Tassi was a surprise choice to many, but as a CBC article reports, she has been quietly and passionately working “under the radar” with seniors’ communities in her riding of Hamilton West for quite some time. She hosts “tea and talk with Tassi” sessions with local seniors; as a former high school chaplain, she’s also been able to institute programs linking seniors to high school students, fostering mentorship and social and community connections.
Being named the Minister of Seniors was emotional for Tassi, whose 89-year-old mother still lives in Tassi’s childhood home. She watches her mother struggle to maintain her independence and continue with activities of daily living; issues affecting seniors are things that everyone will . She sees her new role as a way to give back to not only her own mother, but everyone’s mothers. Her goal is to put the “golden” back in golden years, she said.

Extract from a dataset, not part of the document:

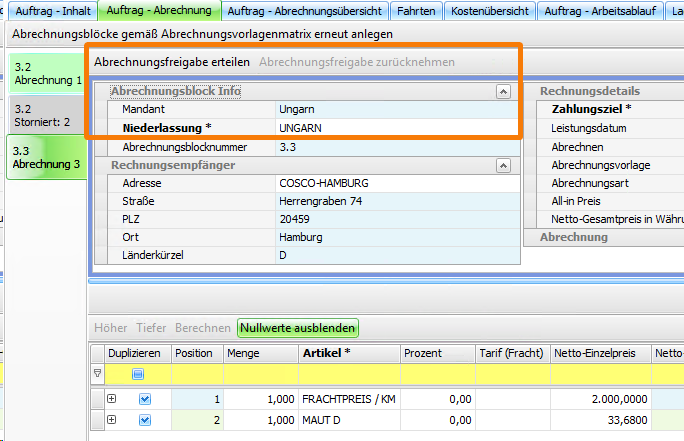Screen dimensions: 684x441
Task: Select the 3.2 Abrechnung 1 block
Action: click(x=47, y=73)
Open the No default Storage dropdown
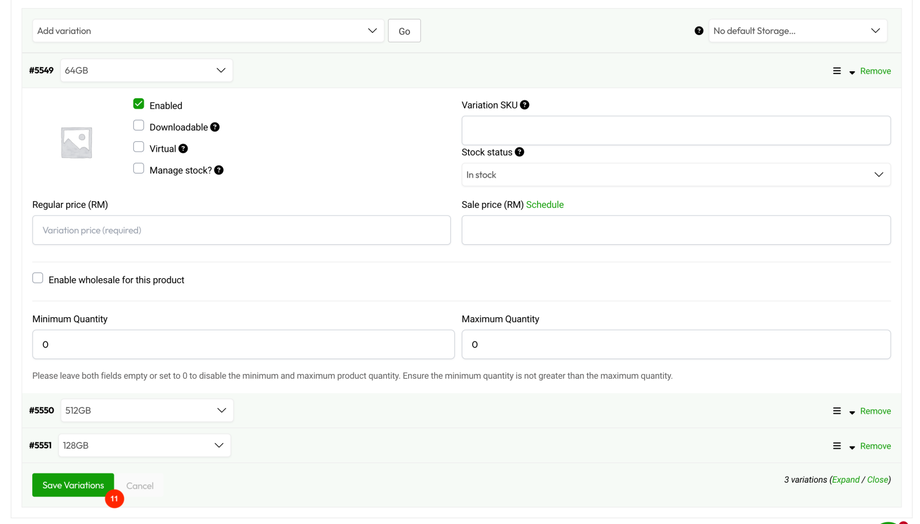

The creation of a dedicated seniors portfolio in cabinet is an exciting development for elder care advocates; previously, seniors care had been assigned to ministers who were also responsible for other portfolios. Those in the medical community who have been pushing for a greater focus on seniors care are anxious to see if Tassi’s new position comes with the necessary power to get things done. “It will mean something if she has a department, she has staff that can help her, she sits on cabinet committees that will be influential in changing social services generally. … Without that, it's not going to mean very much,” Sharon Carstairs, a former Manitoba senator and long-time seniors’ advocate, told the CBC.
Former CMA president Dr. Chris Simpson (during whose tenure Demand a Plan was launched) expressed his happiness over the creation of the role Tassi will fill by saying, “When I was president, I often said if we can fix the way we care for seniors, it will go a long way towards fixing what’s wrong with the health care system. I see this [new minister] as a very, very positive step toward the CMA’s goal, which is a national seniors strategy.”
Tassi’s role as the new Minister of Seniors is barely two weeks old; what this new ministerial role – and Tassi herself – are able to accomplish and what the role means for the current seniors care landscape in Canada remain to be seen. What is clear, even at this early juncture, is the optimism and excitement for the potential of Canada’s Minister of Seniors.
Editor's note: This piece was written before the release of the Minister's mandate letter. We will follow up with a review of the mandate letter in a future post.